Targeting tonsillar B cells with IL-9 and IL-33 enhances the rhesus macaque humoral response to DNA/protein-based HIV envelope vaccine

Abstract

Abstract Development of an effective HIV vaccine is dependent on the quantity and quality of HIV Envelope specific antibody at the mucosal sites. Priming of the oral mucosa is a promising approach to generate mucosal antibody at HIV entry sites. Our recent work in mice has demonstrated the ability of IL-9 and IL-33, known regulators of mucosal immunity, to promote robust development of HIV Env-specific IgG; in addition they increase the breadth, magnitude, and durability of the Env-specific IgG response when combined with the DNA/protein HIV Env immunogen platform VC10014, which elicits Tier 2 neutralizing antibody in rhesus macaques.
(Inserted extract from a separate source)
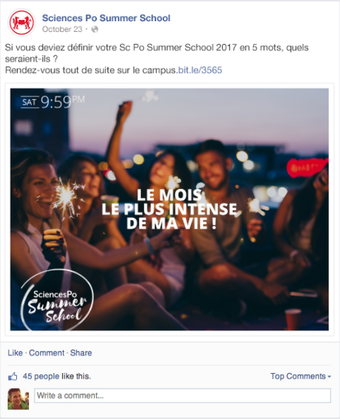Click the red cup in the photo corner

coord(293,319)
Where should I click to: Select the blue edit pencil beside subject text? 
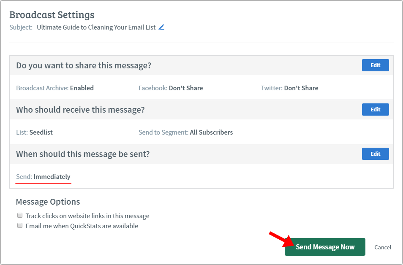[161, 27]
We hypothesized that conditioning the tonsil microenvironment with IL-9 or IL-33 would enable the rapid induction of durable and effective mucosal humoral immunity by the VC10014 DNA/protein HIV vaccine platform. Rhesus macaques were primed with VC10014 gp160 DNA plasmids in the absence or presence of IL-9 or IL-33 intra-tonsillar (IT), followed by intramuscular (IM) boosting with the DNA/protein HIV vaccine regimen. IT immunization with IL-9 or IL33 induced plasma Env-specific IgG that was present as early as week 6, mucosal Env-specific IgG and heterologous plasma neutralizing antibody. IL-33 treated animals exhibited the greatest number of germinal centers (GCs) and largest GCs following the first IM boost whereas IL-9 treated animals showed the greatest number of GCs following the second IM boost in the draining lymph nodes. The difference in kinetics, with IL-33 promoting an earlier B cell response, and IL-9 promoting greater magnitude later, may suggest that IL-9 and IL-33 promote the development of qualitatively different B cells subsets and may have synergistic potential in HIV vaccine development. Supported by a grant from NIH (R01DE027245).